The first public release of bash-4.0 is now available with the URLs

ftp://ftp.cwru.edu/pub/bash/bash-4.0.tar.gz
ftp://ftp.gnu.org/pub/gnu/bash/bash-4.0.tar.gz

and from the usual GNU mirror sites.

Unlike previous bash distributions, this tar file includes the formatted
documentation (postscript, dvi, html, and nroffed versions of the manual
pages). 

Diffs from bash-3.2 are not available.

Please use `bashbug' to report bugs with this version.  It is built
and installed at the same time as bash.

Installation
============

Please read the README file first.

Installation instructions are provided in the INSTALL file.

New Features
============

This is the fourth major release of bash.

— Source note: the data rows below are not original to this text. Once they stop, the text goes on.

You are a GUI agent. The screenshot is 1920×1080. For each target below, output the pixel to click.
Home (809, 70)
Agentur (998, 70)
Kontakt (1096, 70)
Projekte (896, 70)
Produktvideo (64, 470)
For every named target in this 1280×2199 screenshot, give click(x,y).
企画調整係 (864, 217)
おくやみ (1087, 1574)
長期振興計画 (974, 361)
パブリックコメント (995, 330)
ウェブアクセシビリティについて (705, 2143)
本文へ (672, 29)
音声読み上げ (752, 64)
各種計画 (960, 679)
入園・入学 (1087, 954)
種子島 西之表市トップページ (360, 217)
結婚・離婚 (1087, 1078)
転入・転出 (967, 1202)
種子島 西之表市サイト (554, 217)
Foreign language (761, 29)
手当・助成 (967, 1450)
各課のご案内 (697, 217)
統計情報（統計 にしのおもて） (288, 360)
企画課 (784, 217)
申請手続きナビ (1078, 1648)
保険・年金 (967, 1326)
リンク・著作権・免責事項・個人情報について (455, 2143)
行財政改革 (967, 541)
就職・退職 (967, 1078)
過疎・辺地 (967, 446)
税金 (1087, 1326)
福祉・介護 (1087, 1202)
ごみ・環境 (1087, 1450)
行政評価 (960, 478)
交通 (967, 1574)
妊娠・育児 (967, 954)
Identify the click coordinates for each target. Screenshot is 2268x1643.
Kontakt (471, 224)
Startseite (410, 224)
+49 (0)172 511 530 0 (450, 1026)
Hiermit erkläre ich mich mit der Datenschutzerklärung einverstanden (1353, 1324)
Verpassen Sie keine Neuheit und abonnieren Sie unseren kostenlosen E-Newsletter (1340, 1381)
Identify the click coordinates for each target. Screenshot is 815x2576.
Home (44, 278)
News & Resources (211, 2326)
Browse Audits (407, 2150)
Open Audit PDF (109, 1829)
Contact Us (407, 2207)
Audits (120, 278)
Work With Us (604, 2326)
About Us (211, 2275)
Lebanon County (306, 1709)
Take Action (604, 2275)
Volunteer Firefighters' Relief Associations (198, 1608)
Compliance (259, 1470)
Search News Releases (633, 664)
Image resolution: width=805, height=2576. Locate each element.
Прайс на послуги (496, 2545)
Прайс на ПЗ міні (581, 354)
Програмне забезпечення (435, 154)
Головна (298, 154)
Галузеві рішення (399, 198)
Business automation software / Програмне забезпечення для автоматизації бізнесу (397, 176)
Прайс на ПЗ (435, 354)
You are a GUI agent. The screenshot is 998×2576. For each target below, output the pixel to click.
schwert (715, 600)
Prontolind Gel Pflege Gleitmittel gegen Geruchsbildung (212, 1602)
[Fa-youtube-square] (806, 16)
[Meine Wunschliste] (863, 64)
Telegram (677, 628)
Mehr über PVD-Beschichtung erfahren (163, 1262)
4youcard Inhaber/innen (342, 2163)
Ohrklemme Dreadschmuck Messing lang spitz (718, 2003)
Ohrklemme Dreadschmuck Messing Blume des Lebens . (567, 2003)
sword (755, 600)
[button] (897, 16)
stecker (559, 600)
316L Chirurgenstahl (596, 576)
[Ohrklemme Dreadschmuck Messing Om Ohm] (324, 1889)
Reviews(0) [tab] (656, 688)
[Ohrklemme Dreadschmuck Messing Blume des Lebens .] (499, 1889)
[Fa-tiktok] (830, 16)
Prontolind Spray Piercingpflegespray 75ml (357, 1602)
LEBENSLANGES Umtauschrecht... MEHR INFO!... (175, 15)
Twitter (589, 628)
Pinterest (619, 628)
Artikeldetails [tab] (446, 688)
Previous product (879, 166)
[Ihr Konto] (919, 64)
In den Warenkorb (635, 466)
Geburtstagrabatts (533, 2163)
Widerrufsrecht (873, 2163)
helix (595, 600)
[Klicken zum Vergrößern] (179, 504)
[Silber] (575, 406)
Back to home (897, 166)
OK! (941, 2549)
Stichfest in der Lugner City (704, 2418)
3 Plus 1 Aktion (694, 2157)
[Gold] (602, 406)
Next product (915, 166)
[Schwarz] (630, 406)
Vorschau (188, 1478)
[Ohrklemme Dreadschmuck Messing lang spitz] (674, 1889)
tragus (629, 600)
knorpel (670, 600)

This release fixes the remaining serious bugs in the bash version 3 branch
and introduces significant new features.

The most notable new features are associative arrays, improvements to the
programmable completion functionality, case-modifying word expansions,
co-processes, support for the `**' special glob pattern, and additions to
the shell syntax and redirections.  The shell has been changed to be more
rigorous about parsing commands inside command substitutions, fixing one
piece of Posix non-compliance.

Read the file NEWS in the bash-4.0 distribution for a complete
description of the new features.  A copy is included below.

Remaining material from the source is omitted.